A peine eut-elle le temps de se demander si la crise de larmes serait bien la réaction adaptée
qu’une main masculine et secourable lui était tendue :
-Je vous en prie, Mademoiselle, relevez-vous. La beauté ne peut pas être terrassée
par la violence.
Darla obéit à l’élégante injonction et présenta des doigts alanguis et quelque peu boueux au
sexagénaire en smoking qui se penchait vers elle.
-Permettez-moi de me présenter : Stuart Grafton, de Hollywood, California.
Darla considérait déjà que le chemin de la gloire ne passait peut-être pas par l’Asie Centrale…
Pour occuper son attente d’un taxi qui n’arrivait pas, Henriette jouait nerveusement
avec son badge d’accréditation pour la soirée. Elle n’arrivait pas à le gérer de manière
satisfaisante : la lanière d’un jaune fluo auquel il était attaché interdisait de le porter au cou,
enroulée autour de la main elle lui donnait une allure de boxeur et roulée sur elle-même la
maudite lanière formait une pelote trop grosse pour sa pochette. Henriette n’avait pas résolu le
problème quand la voiture arriva.
-Désolé pour le retard, je reviens de l’aéroport et avec cette pluie la circulation est
infernale.
Le chauffeur était du genre causant ce qui, à Cannes et en particulier dans cette profession,
n’était pas exceptionnel.
-Oh pôvre ! Je vous jure, il y a des courses qu’on préférerait ne jamais faire, confessa-t-il.

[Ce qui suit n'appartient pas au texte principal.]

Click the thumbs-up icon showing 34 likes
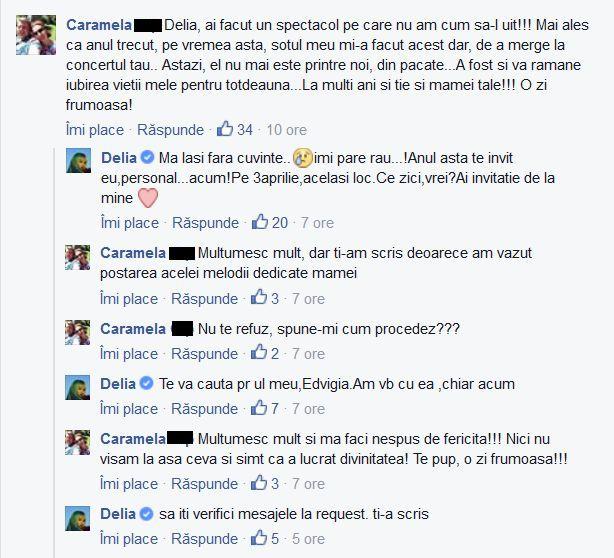 (x=225, y=128)
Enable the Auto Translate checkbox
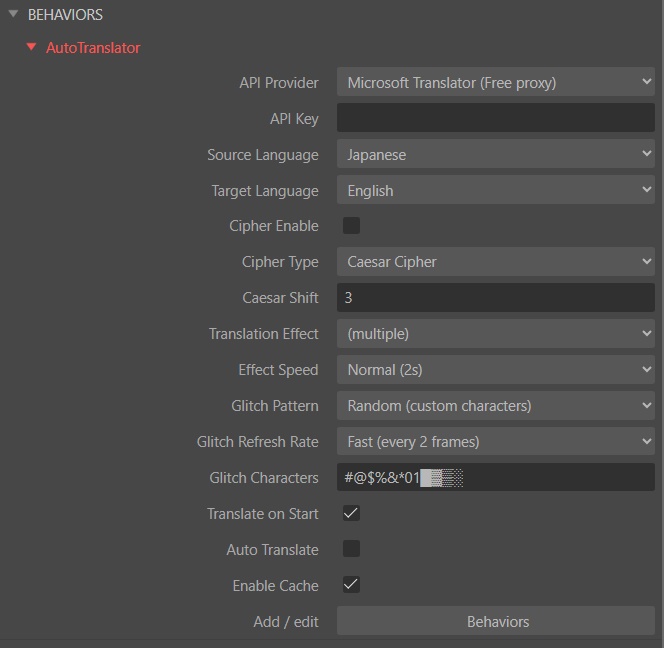 (351, 549)
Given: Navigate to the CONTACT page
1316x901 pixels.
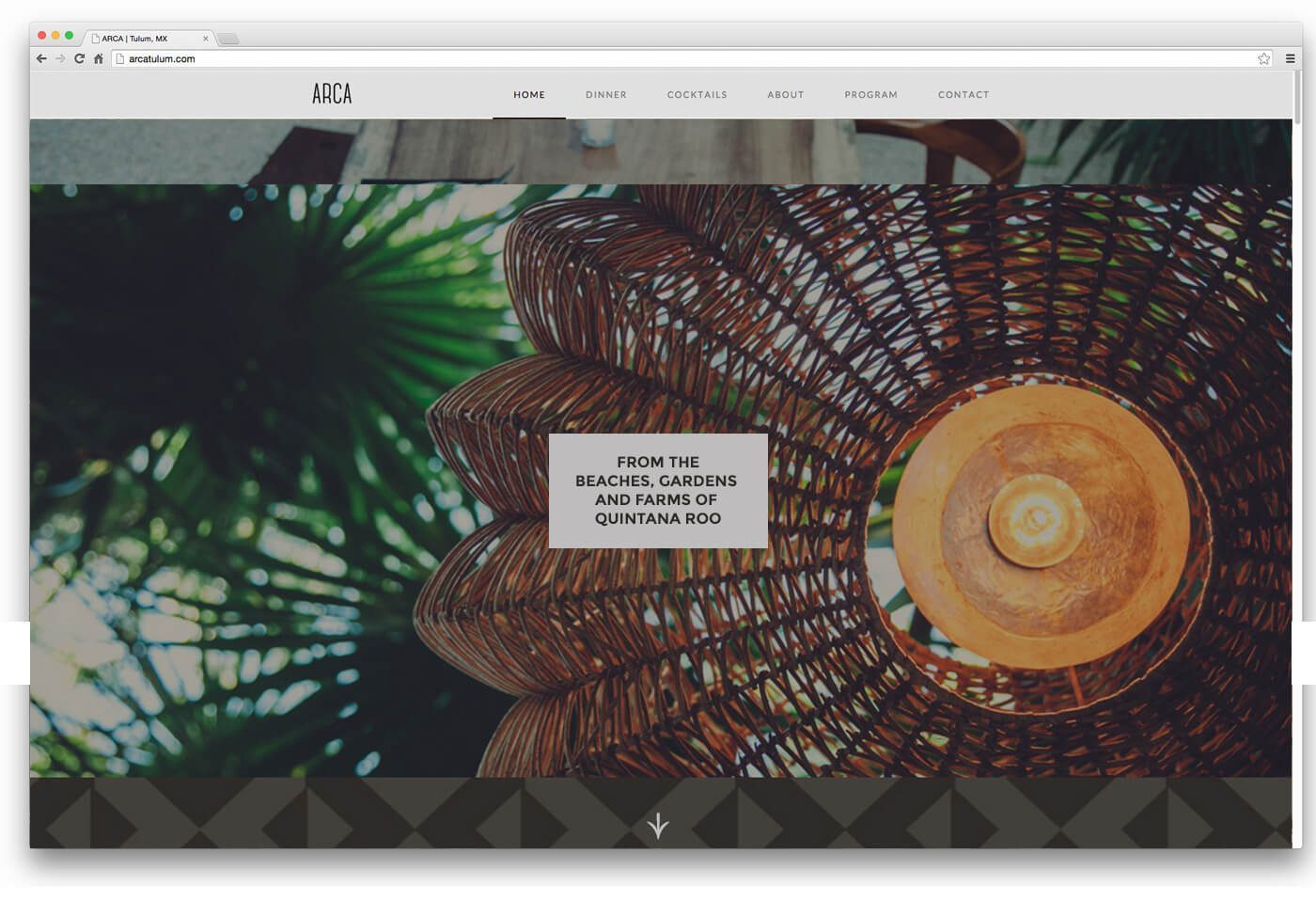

Je viens de conduire à son avion privé, excusez du peu, une petite dame, elle a sangloté tout
le long du trajet. Et à moi ça m’a cassé le moral. Elle en a oublié son parapluie et je ne m’en
suis même pas aperçu.
Heureusement qu’elle ne m’avait pas demandé de l’amener sur le port j’aurais eu peur qu’elle
se jette à l’eau ! conclut-il dans un éclat de rire, démontrant que sa baisse d’optimisme n’avait
été que passagère.
Henriette reconnut le parapluie qu’elle avait déjà eu en mains dans la journée. Une fois de
plus, il allait lui être d’un précieux secours. Elle enroula la lanière du badge autour de la
poignée.
Ainsi équipée, les mains et l’esprit libérés, elle s’avança vers les barrières qui canalisaient le
flux des spectateurs.
Tandis qu’elle patientait pour franchir les contrôles, une limousine s’arrêta devant l’entrée des
officiels mais, par crainte de l’averse, personne n’en descendit.

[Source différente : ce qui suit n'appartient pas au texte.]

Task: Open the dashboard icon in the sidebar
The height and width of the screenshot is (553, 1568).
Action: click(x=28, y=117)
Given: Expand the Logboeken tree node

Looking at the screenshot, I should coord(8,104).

C’est alors que, sans qu’elle puisse esquisser le moindre geste, une sorte de gorille jaillit de la
voiture et lui arracha son parapluie des mains en dépit de ses gesticulations et de ses cris de
protestation. La troupe s’agglutina sous l’abri précaire et se dirigea en toute hâte vers le tapis
rouge.
Henriette à la fois dégoulinante et désespérée vit s’éloigner irrémédiablement sa
protection et son précieux laissez-passer.
La chambre de Stuart Grafton donnait sur la Croisette. Il y avait invité Darla sous
prétexte de lui lire quelques scénarios. Malgré les gouttes qui constellaient la porte-fenêtre
Darla contemplait un petit groupe blotti sous un grand parapluie qui gravissait frileusement
les fameuses marches. Mais elle fut vite distraite de sa rêverie :
-
A la naissance d’une nouvelle star ! proclamait aimablement Stuart en lui tendant une
flûte de champagne.
Darla la prit avec un sourire radieux, tout en dissimulant dans son dos les doigts qu’elle
croisait nerveusement.
Le petit jet prit de l’altitude en décrivant une large courbe au dessus de la ville.
Chimène aperçut les lumières du Palais des Festivals et la tache rouge du grand tapis
d’apparat dans le flou complet de ses larmes et de la pluie sur le hublot. Son PDA vibrait sans
discontinuer des messages de panique de son entourage. Mais elle était ailleurs, répétant
mentalement dans les moindres détails la scène prochaine où elle arracherait son amant des
griffes de sa rivale.
Sous l’auvent de toile d’un café voisin, Ousmane assistait de loin à la montée des
marches. Soudain il reconnut, flottant au dessus de la foule, un de ses parapluies ! Il le vit
gravir l’escalier d’honneur, fièrement brandi à bout de bras, stationner un instant sur le
parvis, pivoter à droite puis à gauche et enfin disparaître à l’intérieur du palais.
Ousmane songea un instant qu’au lieu de parader ainsi il lui aurait été bien plus utile. Puis,
résigné, il remonta le col de sa veste et s’avança sous l’averse.